I think it's #1, or maybe (I don't think so) #2, but not #3.

> [...] What about the following:
> released -> debian-0.93
> debian-0.93/binary
>             source
>             ms-dos
>             Packages -> binary/Packages
>             disks
> [...]

But the implications of this directory structure don't support my opinion.

Joey adds to this:

> 	    updates/binary         [ bugfixes and urgent releases only ]
> [...]
> Then it's a static Debian GNU/Linux 0.93R6 for say half a year. Only
> some updates will go into the updates directory. Users who download
> 0.93R6 once won't have to check for everything if they want to have a
> problemless release. They can look at the updates dir.

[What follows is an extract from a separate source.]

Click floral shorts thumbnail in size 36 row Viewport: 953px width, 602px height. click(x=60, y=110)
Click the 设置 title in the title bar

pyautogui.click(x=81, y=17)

And cdrom
> vendors don't have the problem that their just pressed cd is outdated
> just by publishing it.

"bugfixes and urgent releases only" (?!?!?!?!?!)
Where's the value of incremental upgradeability in this?

If a spiffy new upstream release of some package comes down the pipe,
and is packaged up by the maintainer, it should be made available to
debian users now, IMHO, not six months or so from now.

I think we should adopt the attitude that the distribution packages
on the ftp site are the latest and greatest.  If someone presses a CD
from what he finds there today he's got today's snapshot, and it might
be out of date tomorrow.  That's life.

That said, I'm worried that we've gone through periods where the package
selection available on the FTP site has transient problems.  If someone
presses a CDROM while these transient problems are present, he's casting
the problems into stone (well, plastic) for many of the purchasers of his
CDROM.  If commercial CDROM vendors are going to be pressing CDROMS based
on snapshots taken from our site, we ought to make a greater effort than
we currently do to assure that they've got a working distribution to take
a snapshot of.

On reflection, if my opinion about just what is debian 0.93 is correct,
the current directory structure with its implication that the package set
on the ftp site belongs with the version-numbered release is unfortunate.
Something like this:

             Packages->../a.out-packages  (or perhaps not)


might have been better.  However, it looks like such changes cause more
trouble on the mirrors than it is reasonable to put them through.